Chameleon is a new banking malware that has been plaguing Android since the beginning of the year. It is aimed at users in Australia and Poland, as well as users of the CoinSpot cryptocurrency service.
You will also be interested
[EN VIDÉO] What is a cyber attack? With the development of the Internet and the cloud, cyber attacks are becoming more common…
Researchers at cybersecurity company Cyble have discovered new banking malware on Android. Dubbed Chameleon, it pretends to be the CoinSpot cryptocurrency application, an Australian government agency, or even a Polish bank.
Malware malware can record keystrokes (keylogger), overlay other applications (overlay attack), steal cookies and record lock screen code. It can even read SMSSMS to retrieve one-time codes for two-factor authentication. All data received is sent to a command and control (C&C) server.

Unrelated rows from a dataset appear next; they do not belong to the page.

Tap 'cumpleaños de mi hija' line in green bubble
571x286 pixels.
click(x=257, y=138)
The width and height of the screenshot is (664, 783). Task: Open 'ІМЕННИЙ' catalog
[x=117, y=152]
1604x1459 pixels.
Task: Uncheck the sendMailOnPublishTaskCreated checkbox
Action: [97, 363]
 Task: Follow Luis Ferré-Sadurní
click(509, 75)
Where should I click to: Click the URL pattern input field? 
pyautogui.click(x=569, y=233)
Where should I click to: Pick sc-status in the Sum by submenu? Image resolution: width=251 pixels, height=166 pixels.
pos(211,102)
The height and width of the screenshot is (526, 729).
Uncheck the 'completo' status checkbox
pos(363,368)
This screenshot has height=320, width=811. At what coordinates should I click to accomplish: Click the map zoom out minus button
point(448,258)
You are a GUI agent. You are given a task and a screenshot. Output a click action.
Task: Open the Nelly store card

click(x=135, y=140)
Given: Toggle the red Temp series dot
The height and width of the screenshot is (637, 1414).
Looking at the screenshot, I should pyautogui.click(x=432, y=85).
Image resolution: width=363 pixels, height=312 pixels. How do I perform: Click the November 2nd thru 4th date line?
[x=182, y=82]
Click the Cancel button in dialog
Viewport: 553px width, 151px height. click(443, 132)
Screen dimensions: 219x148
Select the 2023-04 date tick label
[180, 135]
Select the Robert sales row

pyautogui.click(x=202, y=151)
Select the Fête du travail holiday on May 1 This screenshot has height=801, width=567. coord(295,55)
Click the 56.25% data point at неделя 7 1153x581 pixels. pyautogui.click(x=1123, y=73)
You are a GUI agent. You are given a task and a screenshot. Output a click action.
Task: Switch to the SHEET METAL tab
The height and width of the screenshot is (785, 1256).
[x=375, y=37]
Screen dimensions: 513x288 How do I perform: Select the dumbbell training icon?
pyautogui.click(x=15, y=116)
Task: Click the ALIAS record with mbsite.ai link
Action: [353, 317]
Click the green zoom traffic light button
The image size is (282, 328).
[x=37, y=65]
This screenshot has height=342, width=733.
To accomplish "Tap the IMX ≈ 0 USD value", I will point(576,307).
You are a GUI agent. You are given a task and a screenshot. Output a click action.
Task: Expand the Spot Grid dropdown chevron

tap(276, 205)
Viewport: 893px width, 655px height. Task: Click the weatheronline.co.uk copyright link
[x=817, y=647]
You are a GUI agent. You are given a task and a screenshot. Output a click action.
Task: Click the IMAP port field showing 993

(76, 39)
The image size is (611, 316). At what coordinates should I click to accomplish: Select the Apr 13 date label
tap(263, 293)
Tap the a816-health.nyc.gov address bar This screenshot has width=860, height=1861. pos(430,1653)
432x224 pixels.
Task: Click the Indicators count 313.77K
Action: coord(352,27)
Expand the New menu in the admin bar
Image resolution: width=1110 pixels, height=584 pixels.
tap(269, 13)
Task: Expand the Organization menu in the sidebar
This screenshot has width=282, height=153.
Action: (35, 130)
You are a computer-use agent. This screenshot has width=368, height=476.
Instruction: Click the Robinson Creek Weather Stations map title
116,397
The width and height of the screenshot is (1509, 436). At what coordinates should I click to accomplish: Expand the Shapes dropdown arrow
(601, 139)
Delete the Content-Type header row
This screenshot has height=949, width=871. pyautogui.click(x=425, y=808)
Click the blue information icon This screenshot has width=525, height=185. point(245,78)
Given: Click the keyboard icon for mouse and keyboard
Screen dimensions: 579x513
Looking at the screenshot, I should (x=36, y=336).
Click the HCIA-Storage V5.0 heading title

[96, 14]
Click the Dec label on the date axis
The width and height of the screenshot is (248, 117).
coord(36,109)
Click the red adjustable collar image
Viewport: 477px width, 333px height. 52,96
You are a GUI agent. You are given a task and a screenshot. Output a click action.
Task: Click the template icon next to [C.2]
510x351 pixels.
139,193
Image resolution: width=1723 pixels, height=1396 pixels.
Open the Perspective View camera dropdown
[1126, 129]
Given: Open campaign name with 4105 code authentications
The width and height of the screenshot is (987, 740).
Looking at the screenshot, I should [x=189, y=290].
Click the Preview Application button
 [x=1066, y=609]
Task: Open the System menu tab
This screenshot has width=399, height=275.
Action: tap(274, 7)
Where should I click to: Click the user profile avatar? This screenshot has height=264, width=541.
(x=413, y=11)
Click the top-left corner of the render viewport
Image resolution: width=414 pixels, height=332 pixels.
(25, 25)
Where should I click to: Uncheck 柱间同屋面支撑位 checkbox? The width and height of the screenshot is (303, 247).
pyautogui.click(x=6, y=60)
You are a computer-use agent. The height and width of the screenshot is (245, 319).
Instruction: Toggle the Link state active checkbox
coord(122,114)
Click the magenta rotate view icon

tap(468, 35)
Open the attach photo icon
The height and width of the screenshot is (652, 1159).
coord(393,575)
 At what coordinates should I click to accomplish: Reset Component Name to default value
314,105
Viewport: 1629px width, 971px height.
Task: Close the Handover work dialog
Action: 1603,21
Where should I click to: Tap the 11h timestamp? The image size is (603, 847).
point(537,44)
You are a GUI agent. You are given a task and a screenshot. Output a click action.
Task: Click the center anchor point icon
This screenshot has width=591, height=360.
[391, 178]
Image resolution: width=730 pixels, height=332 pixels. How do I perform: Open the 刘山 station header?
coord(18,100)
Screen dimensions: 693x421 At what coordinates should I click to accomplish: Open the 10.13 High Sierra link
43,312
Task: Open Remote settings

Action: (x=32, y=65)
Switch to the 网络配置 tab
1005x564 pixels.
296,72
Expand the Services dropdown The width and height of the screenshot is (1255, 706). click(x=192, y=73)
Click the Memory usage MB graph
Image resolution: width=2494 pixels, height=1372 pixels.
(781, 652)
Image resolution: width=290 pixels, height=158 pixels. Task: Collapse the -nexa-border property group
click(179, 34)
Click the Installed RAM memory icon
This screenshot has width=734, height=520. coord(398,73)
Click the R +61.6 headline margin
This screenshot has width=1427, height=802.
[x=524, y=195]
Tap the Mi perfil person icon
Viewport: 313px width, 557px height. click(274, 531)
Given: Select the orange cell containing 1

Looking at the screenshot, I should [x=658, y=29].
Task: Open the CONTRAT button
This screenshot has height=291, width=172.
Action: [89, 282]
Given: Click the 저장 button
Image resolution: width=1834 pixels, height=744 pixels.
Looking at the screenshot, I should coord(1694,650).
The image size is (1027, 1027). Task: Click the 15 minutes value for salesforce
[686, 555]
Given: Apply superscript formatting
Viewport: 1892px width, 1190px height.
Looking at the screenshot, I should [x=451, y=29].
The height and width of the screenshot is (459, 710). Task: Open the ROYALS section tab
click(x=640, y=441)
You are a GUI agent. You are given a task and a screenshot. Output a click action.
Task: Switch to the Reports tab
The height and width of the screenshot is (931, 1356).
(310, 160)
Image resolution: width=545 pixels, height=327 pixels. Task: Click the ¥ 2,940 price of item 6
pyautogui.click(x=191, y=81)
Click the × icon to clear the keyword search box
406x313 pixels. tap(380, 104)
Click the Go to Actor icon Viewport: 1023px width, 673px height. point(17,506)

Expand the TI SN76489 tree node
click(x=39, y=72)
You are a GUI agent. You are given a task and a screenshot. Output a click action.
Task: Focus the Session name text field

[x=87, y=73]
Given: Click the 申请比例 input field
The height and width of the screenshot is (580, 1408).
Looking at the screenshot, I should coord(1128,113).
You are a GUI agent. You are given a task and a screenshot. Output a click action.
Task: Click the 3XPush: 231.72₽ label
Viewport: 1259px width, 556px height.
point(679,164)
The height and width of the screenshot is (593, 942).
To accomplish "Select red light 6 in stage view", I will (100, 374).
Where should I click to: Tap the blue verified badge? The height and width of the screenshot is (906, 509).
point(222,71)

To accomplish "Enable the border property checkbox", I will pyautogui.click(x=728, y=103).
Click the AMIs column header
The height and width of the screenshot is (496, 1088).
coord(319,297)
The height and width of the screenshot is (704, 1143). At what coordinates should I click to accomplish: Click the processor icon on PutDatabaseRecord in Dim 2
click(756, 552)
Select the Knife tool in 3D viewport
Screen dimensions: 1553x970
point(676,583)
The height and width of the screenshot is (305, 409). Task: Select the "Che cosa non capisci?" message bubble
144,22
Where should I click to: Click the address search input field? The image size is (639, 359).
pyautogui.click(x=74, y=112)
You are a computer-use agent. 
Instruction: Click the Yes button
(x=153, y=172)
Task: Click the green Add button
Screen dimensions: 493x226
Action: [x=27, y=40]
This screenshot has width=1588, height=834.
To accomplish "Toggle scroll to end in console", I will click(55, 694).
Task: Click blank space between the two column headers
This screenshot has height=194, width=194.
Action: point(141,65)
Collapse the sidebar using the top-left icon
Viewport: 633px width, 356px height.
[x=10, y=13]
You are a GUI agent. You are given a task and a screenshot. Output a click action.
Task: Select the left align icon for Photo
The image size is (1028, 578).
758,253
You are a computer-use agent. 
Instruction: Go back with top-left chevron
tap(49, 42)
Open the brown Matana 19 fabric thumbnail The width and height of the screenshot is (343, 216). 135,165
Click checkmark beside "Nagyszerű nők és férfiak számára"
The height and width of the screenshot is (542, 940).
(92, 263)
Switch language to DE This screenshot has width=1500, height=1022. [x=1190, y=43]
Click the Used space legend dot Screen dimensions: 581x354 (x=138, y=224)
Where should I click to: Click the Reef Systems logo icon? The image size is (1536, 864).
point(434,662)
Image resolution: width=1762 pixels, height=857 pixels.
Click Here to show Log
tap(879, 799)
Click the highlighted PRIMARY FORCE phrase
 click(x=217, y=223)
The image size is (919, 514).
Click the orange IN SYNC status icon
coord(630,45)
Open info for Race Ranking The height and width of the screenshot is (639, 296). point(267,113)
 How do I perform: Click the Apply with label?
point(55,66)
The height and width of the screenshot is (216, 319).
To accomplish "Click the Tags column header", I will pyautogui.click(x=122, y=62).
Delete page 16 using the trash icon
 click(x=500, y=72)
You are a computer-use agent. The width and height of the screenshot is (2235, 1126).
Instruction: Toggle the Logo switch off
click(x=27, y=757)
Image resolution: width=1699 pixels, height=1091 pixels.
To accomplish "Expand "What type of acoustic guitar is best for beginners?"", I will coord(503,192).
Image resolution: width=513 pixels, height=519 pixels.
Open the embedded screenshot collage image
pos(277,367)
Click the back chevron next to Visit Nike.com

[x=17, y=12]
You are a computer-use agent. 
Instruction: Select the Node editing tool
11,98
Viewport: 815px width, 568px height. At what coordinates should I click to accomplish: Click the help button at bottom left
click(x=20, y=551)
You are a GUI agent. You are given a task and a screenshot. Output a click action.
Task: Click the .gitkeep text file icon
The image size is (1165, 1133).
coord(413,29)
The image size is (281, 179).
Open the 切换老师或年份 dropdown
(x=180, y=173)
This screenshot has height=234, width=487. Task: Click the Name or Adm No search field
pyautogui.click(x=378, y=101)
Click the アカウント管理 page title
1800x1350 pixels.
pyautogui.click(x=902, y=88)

Malware that exploits Android accessibility services
Chameleon has been active since at least January 2023 and deceives users with the icon of well-known applications such as Google Chrome, Bitcoin or ChatGPTChatGPT. It also includes multiple defenses. On startup, it checks if the system is an emulation rather than a real Android device. In this case, it disables itself to avoid being detected by cybersecurity specialists. Otherwise, it hijacks the device’s accessibility features to grant itself necessary permissions, disable GoogleGoogle Play Protect and block its own uninstallation.
The good news is that this malware is not (yet?) in the Google Play Store and therefore should not be able to infect those who have not enabled the installation of applications from unknown sources. It was distributed via compromised websites, Discord attachments and even hosted on Bitbucket. However, the researchers point out that Chameleon is still in its infancy. The malware would have the potential to evolve and pose a serious threat.